[Date Prev][Date Next][Thread Prev][Thread Next][Date Index][Thread Index]
Re: [Qemu-devel] [PATCH] migration: Fix possible bug for migrate cancel
From: |
Gonglei (Arei) |
Subject: |
Re: [Qemu-devel] [PATCH] migration: Fix possible bug for migrate cancel |
Date: |
Tue, 25 Mar 2014 11:15:51 +0000 |
> -----Original Message-----
> From: Eric Blake [mailto:address@hidden
> Sent: Tuesday, March 25, 2014 12:01 AM
> To: Paolo Bonzini; Gonglei (Arei); address@hidden
> Cc: address@hidden; address@hidden; Yanqiangjun; Zhaoyanbin
> (A); Zengjunliang; address@hidden
> Subject: Re: [PATCH] migration: Fix possible bug for migrate cancel
>
> [adding libvirt]
>
> On 03/24/2014 09:47 AM, Paolo Bonzini wrote:
> > Il 24/03/2014 14:04, address@hidden ha scritto:
> >> From: zengjunliang <address@hidden>
> >>
> >> Return error for migrate cancel, when migration status is not
> >> MIG_STATE_SETUP or MIG_STATE_ACTIVE. Thus, libvirt can can
> >> perceive the operation fails.
> >>
> >> Signed-off-by: zengjunliang <address@hidden>
> >> Signed-off-by: Gonglei <address@hidden>
> >
> > I think this is done on purpose, because canceling migration is racy.

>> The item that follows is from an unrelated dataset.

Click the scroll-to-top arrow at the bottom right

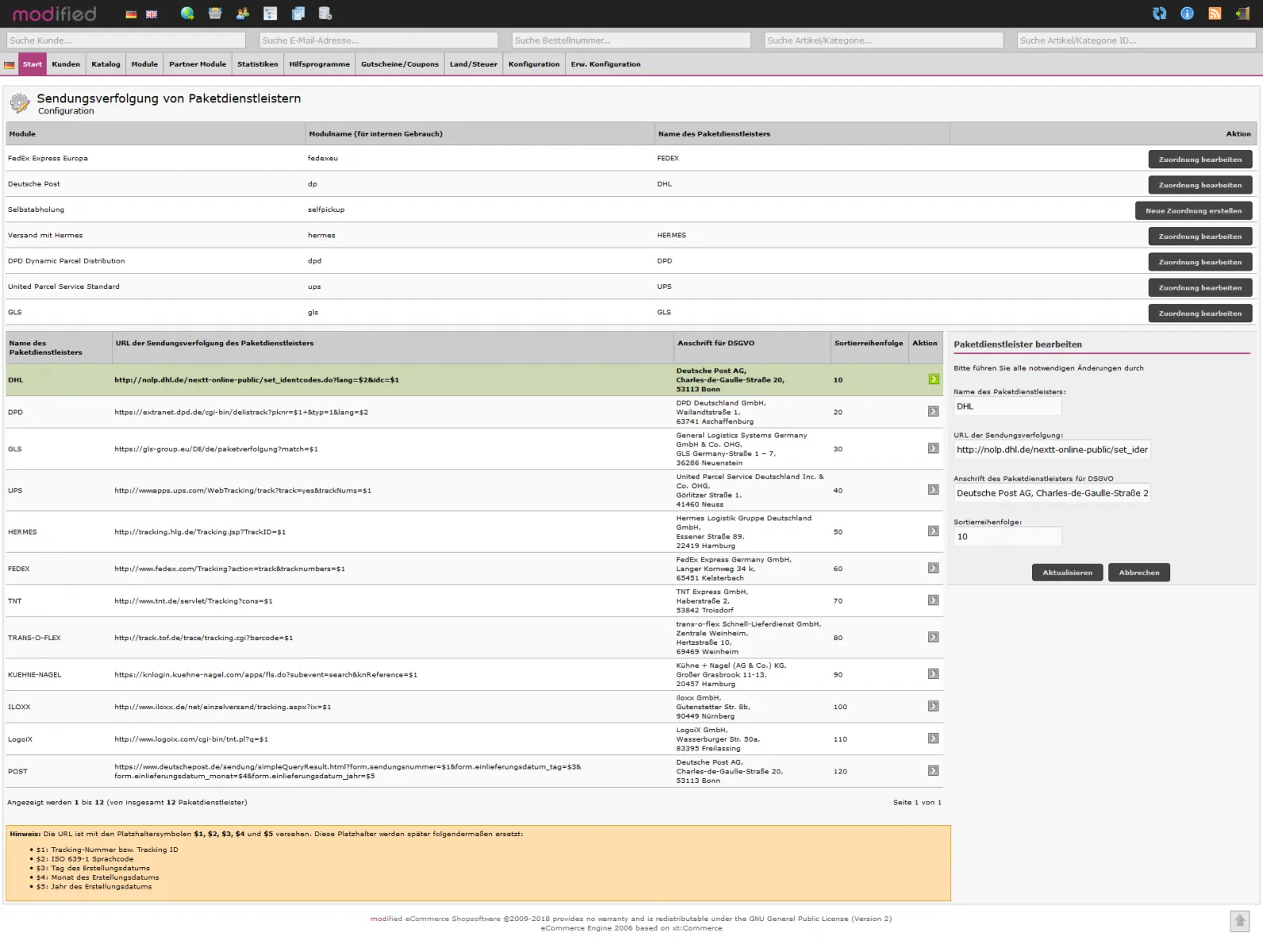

> > Instead, libvirt should do "query-migrate" and check if the migration
> > was completed or canceled.
>
> Can you please give more details at how you are triggering the problem
> with libvirt? I think Paolo is probably right - the bug is more likely
> to be in libvirt not expecting the race and not recovering correctly
> when the race occurs, than it is to be in changing qemu's state algorithm.
>
When the migration progress reaches 100%, and the migration status becomes
MIG_STATE_COMPLETED in Qemu.
It will take some time which from MIG_STATE_COMPLETED to the migration thread
resources are recovered.
If we cancel the migration at this moment, the migrate_fd_cancel function will
break directly without reporting
error code. Then, libvirt considers the cancle operation a success, contrary
facts.
Best regards,
-Gonglei